Hospitals see improving finances

Low margins make for a challenging environment, but is likely the new normal

The latest data from Kaufman Hall shows that hospital finances are beginning to stabilize in an environment where razor thin margins are becoming the new normal.

The National Hospital Flash Report shows that the highly variable margins that hit hospitals over the past three years is beginning to subside as external economic factors like labor shortages, higher material expenses, and a patient population that is increasingly seeking care outside of the hospital affect hospital finances.

The median year-to-date operating margin is still in the red, with the operating margin index for hospitals at -1.1% in February, down slightly compared to -0.8% in January. Despite the slight dip in financial performance, February marked the eighth month in which the variation in month-to-month margins decreased relative to the last three years.

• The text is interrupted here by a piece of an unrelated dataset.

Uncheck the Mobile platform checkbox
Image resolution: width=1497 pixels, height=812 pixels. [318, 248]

“After years of erratic fluctuations, over the last several months we are beginning to see trends emerge in the factors that affect hospital finances like labor costs, goods and services expenses, and patient care preferences,” said Erik Swanson, senior vice president of Data and Analytics with Kaufman Hall, in a statement. “In this new normal of razor thin margins, hospitals now have more reliable information to help make the necessary strategic decisions to chart a path toward financial security.”

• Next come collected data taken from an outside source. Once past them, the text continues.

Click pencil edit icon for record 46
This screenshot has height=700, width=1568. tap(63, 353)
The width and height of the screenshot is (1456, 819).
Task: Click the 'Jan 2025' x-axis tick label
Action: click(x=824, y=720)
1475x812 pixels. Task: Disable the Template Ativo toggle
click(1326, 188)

Hospitals continued to incur high expenses that negatively affect margins. Kaufman Hall experts point out that February represented a shift from labor to goods and services as the primary driver of hospital expenses. Inflationary pressures led to significant cost increases in goods and services, increasing non-labor expenses by 6% year-over-year. While hospitals still face labor shortages, labor expenses appeared to hold steady, indicating less dependence on contract labor.

“Hospital leaders face an existential crisis as the new reality of financial performance begins to set in,” said Swanson. “2023 may turn out to be the year hospitals redefine their goals, mission, and idea of success in response to expense and revenue challenges that appear to be here for the long haul.”

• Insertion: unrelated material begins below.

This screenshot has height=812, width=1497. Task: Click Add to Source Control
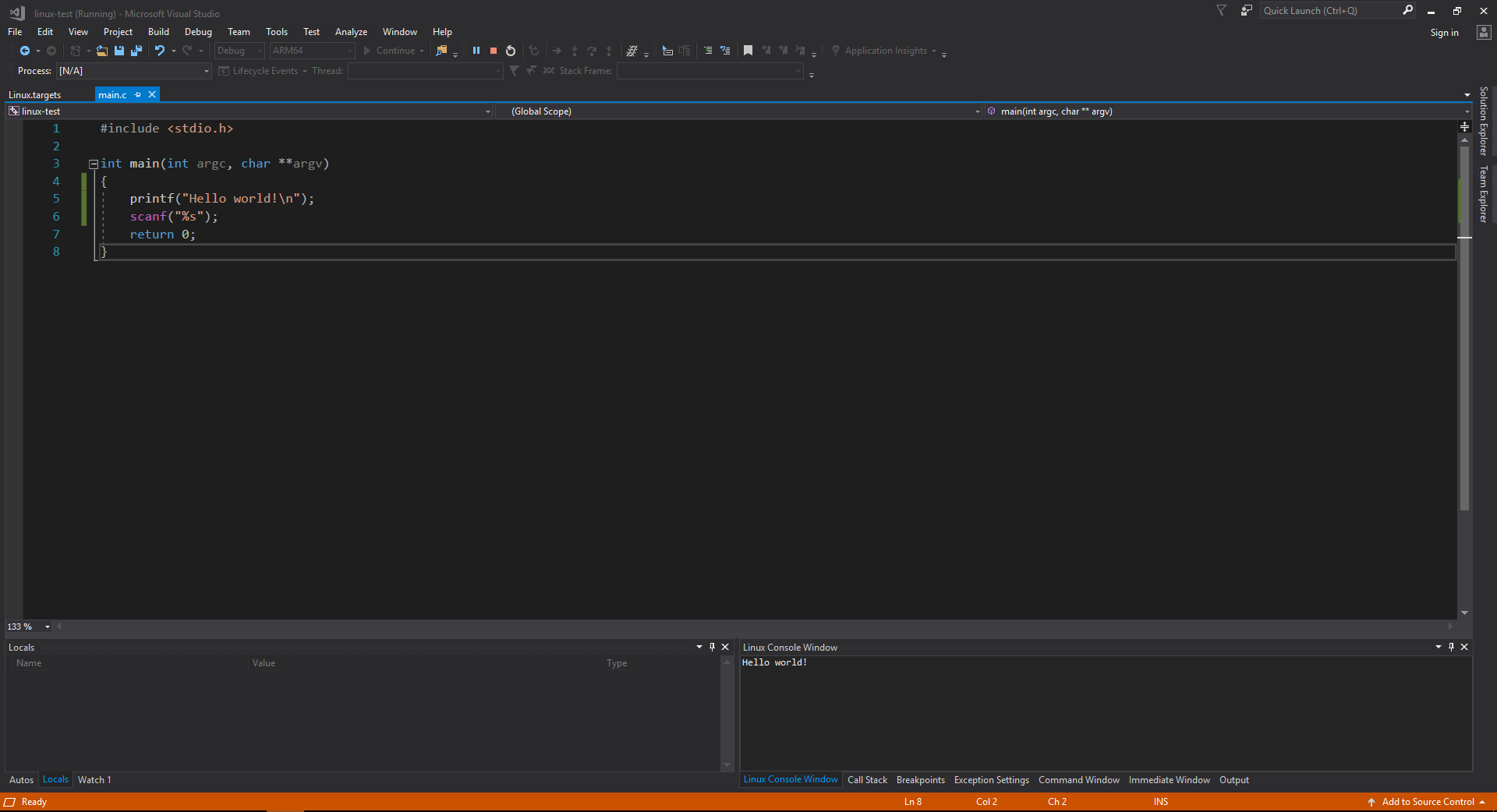tap(1427, 802)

The onset of the COVID-19 pandemic kickstarted a shift in patient behavior that continues today, according to the report. Patients continued to seek more of their care away from inpatient settings, with February 2023 outpatient revenue up 14% compared to February 2022. Due to the shorter month, discharges, patient days, and ED visits were all down slightly in February compared to January. On a per-day basis, however, the average length of stay in hospitals was down, while ambulatory surgery centers and outpatient operating room minutes saw volume increases last month.